Some hackers hacked about 3 million smart toothbrushes and launched a full-scale DDoS attack, a Swiss newspaper reported Aargauer Zeitung. An incident that seemed funny at first glance turned into a very tangible problem: a botnet paralyzed the work of a Swiss company, causing it millions of dollars in damage.
The publication did not provide many details, but it is known that the Java language, which is quite popular in the segment of Internet of Things (IoT) devices, was used to attack smart toothbrushes – having carried out the infection, the attackers launched an attack. Gadgets with modified firmware successfully achieved their goal, flooding the Swiss company’s website with bogus traffic, disabling services and causing a massive outage.
The incident highlights that with the massive deployment of the Internet of Things, the threat landscape is constantly expanding. Smart toothbrushes have been around for a decade—devices that previously seemed harmless and outside the digital ecosystem are now becoming potential entry points for cybercriminals. This could have significant consequences for the privacy and security of citizens, as well as for national infrastructure and economic stability.
Many Internet of Things devices, experts warn, are inherently unsafe due to two main reasons: a frivolous attitude towards them and the lack of an interface that would help increase security measures – in other words, a toothbrush does not have security settings, and you cannot install an antivirus on a refrigerator .

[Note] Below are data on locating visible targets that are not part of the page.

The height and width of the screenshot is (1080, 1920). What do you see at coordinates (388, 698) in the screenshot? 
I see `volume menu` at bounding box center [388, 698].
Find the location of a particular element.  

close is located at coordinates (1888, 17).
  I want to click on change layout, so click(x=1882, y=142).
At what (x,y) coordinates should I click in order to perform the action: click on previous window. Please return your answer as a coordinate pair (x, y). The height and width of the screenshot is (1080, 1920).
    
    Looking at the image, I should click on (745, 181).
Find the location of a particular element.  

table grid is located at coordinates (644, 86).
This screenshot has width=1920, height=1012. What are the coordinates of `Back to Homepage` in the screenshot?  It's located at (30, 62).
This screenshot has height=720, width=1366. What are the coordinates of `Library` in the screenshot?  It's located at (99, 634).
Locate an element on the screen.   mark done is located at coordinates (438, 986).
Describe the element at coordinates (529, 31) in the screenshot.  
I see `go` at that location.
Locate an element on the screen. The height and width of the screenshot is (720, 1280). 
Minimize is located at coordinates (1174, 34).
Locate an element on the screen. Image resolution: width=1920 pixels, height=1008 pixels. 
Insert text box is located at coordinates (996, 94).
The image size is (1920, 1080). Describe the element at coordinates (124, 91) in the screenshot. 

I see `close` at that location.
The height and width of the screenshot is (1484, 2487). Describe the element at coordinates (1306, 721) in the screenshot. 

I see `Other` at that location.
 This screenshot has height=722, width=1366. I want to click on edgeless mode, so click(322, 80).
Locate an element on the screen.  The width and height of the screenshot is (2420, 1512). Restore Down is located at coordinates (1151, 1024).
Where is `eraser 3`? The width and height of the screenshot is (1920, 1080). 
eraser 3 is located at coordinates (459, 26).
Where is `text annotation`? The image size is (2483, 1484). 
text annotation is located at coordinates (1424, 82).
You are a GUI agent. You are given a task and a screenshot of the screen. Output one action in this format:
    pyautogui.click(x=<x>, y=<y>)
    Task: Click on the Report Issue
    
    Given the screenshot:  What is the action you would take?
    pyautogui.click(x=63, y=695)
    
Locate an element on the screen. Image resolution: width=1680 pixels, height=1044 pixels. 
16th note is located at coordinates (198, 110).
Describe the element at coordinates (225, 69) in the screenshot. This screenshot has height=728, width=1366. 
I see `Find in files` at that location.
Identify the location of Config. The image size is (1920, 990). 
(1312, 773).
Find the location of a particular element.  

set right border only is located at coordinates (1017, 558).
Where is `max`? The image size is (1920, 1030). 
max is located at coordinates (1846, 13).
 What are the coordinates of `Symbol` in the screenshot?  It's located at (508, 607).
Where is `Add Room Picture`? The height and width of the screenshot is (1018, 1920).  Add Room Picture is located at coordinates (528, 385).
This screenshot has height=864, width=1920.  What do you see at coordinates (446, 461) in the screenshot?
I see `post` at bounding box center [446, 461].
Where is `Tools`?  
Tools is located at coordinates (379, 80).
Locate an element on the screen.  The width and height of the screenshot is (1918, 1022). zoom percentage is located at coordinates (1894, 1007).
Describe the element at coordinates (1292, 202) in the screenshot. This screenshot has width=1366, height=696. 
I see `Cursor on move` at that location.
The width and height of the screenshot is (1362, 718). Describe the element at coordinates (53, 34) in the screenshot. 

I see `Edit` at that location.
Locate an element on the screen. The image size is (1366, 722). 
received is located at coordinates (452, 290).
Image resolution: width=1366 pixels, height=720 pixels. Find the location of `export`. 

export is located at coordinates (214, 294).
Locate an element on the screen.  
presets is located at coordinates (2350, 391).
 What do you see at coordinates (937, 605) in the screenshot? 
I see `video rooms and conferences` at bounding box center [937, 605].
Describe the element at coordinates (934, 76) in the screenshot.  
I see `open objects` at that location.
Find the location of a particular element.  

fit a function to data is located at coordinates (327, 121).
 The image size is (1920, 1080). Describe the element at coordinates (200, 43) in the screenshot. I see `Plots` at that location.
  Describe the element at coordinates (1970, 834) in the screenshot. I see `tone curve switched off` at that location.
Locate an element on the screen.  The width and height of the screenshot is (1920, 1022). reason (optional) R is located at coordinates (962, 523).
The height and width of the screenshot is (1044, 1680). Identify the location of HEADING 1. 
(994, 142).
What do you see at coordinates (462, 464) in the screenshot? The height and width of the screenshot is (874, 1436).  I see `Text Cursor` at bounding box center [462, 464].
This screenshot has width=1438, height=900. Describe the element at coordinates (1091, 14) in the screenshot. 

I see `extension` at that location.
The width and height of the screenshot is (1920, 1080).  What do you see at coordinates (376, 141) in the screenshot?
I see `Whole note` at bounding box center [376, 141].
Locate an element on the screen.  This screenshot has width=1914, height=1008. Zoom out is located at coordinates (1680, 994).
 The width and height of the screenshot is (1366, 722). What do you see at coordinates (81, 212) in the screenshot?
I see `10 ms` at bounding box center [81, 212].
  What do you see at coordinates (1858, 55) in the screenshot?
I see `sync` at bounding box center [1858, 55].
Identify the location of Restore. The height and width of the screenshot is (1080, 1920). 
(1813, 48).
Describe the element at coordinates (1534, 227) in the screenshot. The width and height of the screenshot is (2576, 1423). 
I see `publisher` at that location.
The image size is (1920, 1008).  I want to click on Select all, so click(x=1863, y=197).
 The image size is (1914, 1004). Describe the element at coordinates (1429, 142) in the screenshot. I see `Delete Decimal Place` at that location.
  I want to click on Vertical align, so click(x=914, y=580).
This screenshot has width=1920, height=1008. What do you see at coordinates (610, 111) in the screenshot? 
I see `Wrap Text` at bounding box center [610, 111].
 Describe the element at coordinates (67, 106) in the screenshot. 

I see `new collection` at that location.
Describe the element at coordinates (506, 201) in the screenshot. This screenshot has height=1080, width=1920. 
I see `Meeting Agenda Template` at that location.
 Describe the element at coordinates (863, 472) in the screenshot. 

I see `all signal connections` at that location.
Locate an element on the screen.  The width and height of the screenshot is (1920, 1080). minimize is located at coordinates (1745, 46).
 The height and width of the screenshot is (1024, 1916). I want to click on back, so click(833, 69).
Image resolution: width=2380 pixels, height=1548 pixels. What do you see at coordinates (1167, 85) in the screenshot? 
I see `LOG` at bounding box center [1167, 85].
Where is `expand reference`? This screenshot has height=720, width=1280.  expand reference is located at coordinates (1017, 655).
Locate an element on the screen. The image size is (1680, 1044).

In some cases, basic digital hygiene standards will help protect you. For example, you should not charge IoT devices through public USB ports – they can be used for hacking; For the same reason, you should be wary of public Wi-Fi networks. And, perhaps, unless absolutely necessary, you can do without devices with an Internet connection. If a smart TV today is becoming as natural as a smartphone, then a washing machine, iron and toothbrush with Internet access are perhaps overkill.